Great place to play with what if scenarios.

Worth knowing also that lorries are off the roads on Sundays. So this is a good day to travel. Mind you, if you're avoiding the Autoroutes and opting for the tree lined country routes typical of French motoring brochures, be aware that summer (specially weekends) releases millions of 40 mph caravans and they're all going where you are and they're all toguether behind the lorry on a hill on a two way route national. Avoid the temptation to join the cannonball run if you find yourself in this situation. Typical of this situation, if you do choose the scenic routes, be very aware when overtaking - not just what's coming at you, but a bigger threat IMO is what's about to overtake you and the 5 cars behind you, doing about 80mph on a 50 road and about to go right up your jacksie if you don't see him. This is a common danger in route nationals. If you adopt the chilled out approach, you just let them get on with it and enjoy the pantomime.

Last thing, be aware of the hours and hours of driving at high speed effect. This is when you're doing 50/55 and could have swarn (officer) you were doing about 30. Your mind finds it difficult to judge "slow" when you've been driving fast for a long time. Adding to this problem is that your car is probably heavier than you're used to on a daily basis and so breaking times are very deceptive. This is particularly relevent when you come off the motorway straight into Route Nationals and where most "fender bender" accidents happen.

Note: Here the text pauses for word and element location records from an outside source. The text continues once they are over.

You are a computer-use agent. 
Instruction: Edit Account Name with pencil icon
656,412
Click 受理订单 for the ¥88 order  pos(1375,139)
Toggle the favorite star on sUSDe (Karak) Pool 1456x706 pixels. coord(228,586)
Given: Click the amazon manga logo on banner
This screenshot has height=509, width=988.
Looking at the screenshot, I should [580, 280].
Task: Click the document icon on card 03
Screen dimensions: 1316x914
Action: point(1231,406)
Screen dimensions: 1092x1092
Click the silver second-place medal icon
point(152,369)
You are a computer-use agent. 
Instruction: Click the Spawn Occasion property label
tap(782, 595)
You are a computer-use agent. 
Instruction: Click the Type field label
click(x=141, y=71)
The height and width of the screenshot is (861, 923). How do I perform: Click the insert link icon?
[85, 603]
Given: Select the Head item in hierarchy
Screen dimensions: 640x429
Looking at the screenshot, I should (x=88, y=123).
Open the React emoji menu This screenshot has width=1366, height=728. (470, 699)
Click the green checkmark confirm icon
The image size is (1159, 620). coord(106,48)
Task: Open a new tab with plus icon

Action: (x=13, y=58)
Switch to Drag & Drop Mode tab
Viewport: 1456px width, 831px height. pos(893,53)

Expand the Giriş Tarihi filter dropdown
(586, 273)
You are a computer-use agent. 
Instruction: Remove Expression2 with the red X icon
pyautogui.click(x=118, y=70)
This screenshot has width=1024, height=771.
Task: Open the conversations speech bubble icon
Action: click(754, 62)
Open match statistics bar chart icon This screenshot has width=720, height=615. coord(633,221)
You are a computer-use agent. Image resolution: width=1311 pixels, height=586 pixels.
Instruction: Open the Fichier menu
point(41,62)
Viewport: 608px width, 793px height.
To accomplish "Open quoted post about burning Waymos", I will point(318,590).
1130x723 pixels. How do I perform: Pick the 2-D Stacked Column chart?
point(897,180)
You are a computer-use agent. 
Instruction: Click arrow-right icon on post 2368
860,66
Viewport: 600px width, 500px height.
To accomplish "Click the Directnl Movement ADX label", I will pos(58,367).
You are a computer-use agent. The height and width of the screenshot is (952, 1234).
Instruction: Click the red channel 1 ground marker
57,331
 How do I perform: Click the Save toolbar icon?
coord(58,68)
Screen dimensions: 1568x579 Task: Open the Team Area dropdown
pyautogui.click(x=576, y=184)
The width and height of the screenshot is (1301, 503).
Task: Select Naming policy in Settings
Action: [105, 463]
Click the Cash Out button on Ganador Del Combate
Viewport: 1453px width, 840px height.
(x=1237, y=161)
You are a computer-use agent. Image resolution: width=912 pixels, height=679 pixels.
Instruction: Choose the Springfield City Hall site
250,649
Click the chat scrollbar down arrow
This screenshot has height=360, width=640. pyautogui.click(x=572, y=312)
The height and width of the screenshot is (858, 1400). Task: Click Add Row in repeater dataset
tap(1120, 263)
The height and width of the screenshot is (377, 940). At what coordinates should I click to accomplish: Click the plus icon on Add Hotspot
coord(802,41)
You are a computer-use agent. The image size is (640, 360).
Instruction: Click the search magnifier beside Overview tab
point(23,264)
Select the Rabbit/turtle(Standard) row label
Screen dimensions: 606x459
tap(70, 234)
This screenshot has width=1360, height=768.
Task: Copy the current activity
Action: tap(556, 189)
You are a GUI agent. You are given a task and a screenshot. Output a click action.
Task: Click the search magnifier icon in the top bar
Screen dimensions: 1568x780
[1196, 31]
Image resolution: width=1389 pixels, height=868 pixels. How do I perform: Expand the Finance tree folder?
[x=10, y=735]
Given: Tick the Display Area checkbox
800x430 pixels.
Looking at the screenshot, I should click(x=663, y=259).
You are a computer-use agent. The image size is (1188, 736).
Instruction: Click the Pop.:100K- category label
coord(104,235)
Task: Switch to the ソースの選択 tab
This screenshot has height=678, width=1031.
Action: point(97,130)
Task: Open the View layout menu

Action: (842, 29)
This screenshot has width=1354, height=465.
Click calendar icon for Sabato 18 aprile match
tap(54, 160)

Have a fantastic trip and be safe.

Xose


----------



## Jogirl

*cost of driving*

Hi, try ViaMichelin: Maps, route planner, route finder, UK maps, European maps, hotel booking, travel guides they will give you a complete breakdown of the cost of driving from the UK to Spain including all tolls, fuel useage etc, to your chosen destination.


----------



## Lawrence brown

I hope this reply is not too late for you,
I drove to the South of Spain quite recently and it cost me about £300 including everything.
I have a Wife and a three year old, and it worked out cheaper than flying, and with no luggage restrictions!
My advice is Don't take the Toll roads unless you are on a strict timetable, plan on taking at least a couple of days to get there, and try to see something in France on the way.


----------



## SteveBarbosa

Lawrence brown said:


> I hope this reply is not too late for you,
> I drove to the South of Spain quite recently and it cost me about £300 including everything.
> I have a Wife and a three year old, and it worked out cheaper than flying, and with no luggage restrictions!
> My advice is Don't take the Toll roads unless you are on a strict timetable, plan on taking at least a couple of days to get there, and try to see something in France on the way.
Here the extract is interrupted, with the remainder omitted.